One such distillery is Spirit Works Distillery of Sonoma County, California. It is a grain-to-glass operation that was founded in 2012 by the husband-and-wife team of Timo and Ashby Marshall. Ashby is the original Head Distiller, and Krystal Goulart, who trained under Ashby, is also a distiller. One thing of note is Spirit Works was awarded the 2020 ADI Distiller of the Year. All of the grain they work with is organic.
"We make everything in-house from milling, mashing, fermenting, distilling all the way through to bottling and shipments out the door." - Spirit Works Distillery
I'm going to explore their Four Grain Bourbon, Straight Rye, and Straight Wheat whiskeys. Without further ado, let's #DrinkCurious and get these tasted and rated.
Four Grain Bourbon
This is a blend of two of their whiskeys, and has a mashbill of 60% corn, with the remainder rye, wheat, and malted barley. The corn and wheat are from California. The mash was distilled in their German-made hybrid pot still and then aged at least four years in new, charred oak 53-gallon barrels. This Bourbon is bottled at 90°, and a 750ml runs about $50.00, which is smack-dab in the middle of what craft whiskey is priced.
Appearance: In my Glencairn glass, the whiskey presented as a brassy, orange-amber. It created a thicker rim that generated slow, medium-weight legs to roll back down the wall into the pool of liquid sunshine.

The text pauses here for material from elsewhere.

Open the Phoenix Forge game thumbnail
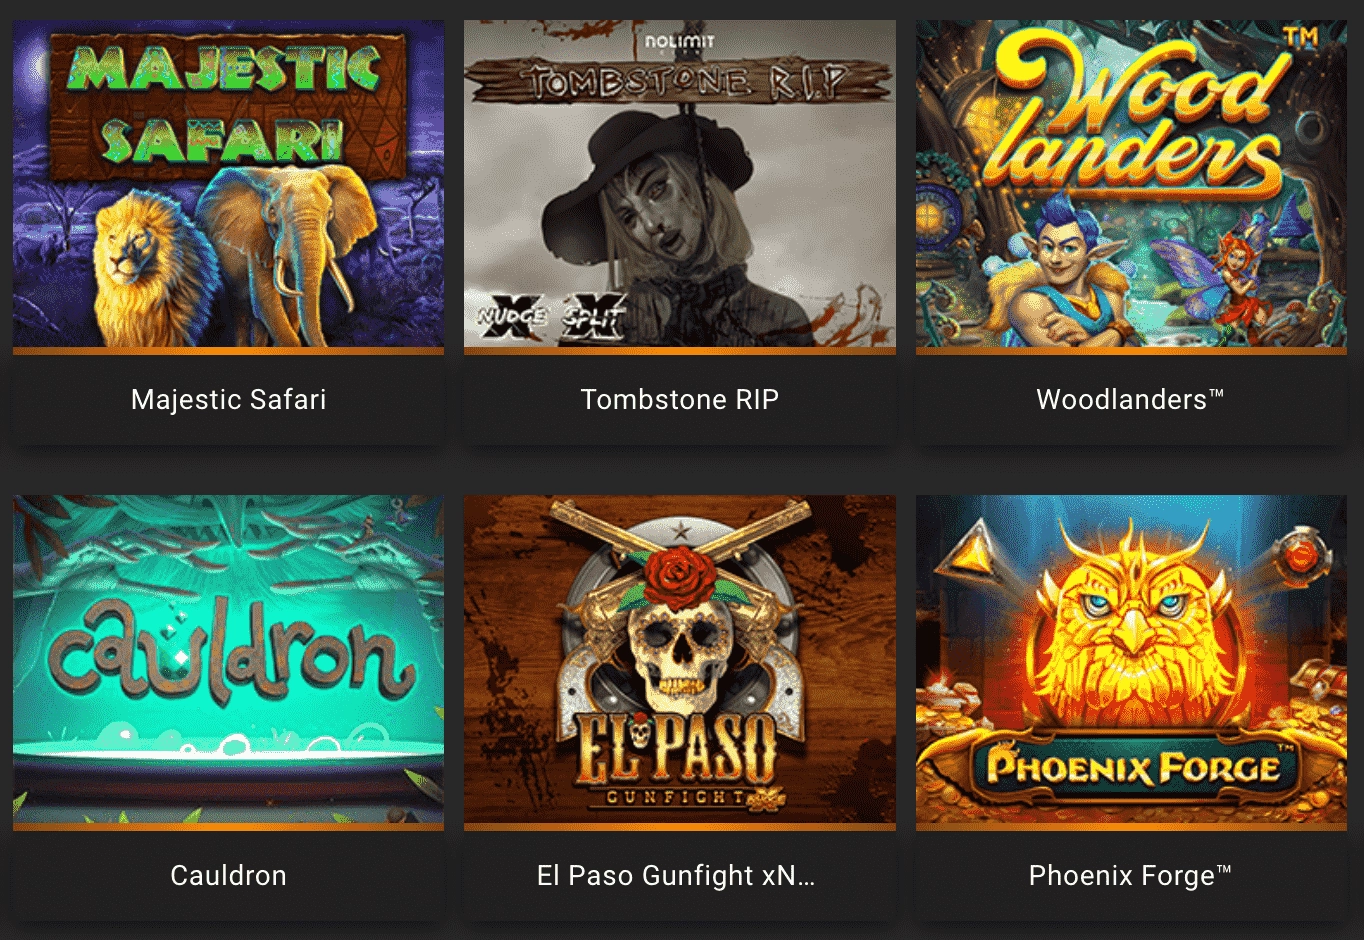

Nose: The nose on this was sweet and fruity, with brown sugar, honey, berry, cherry, plum, and then oak. When I inhaled the vapor through my lips, I found a blend of honey, vanilla, and musty oak.
Palate: The mouthfeel was light and creamy. There was no burn per se, but spice notes were evident. The first thing I tasted was vanilla sugar cookie. That was the only flavor on the front. At mid-palate, flavors of cinnamon and nutmeg took over. On the back, there was an impression of cherry and toasted oak.
Finish: The finish was challenging because it was a flash and then gone. It required several sips to pin anything down. I picked up nuts, nutmeg, and finally, white pepper.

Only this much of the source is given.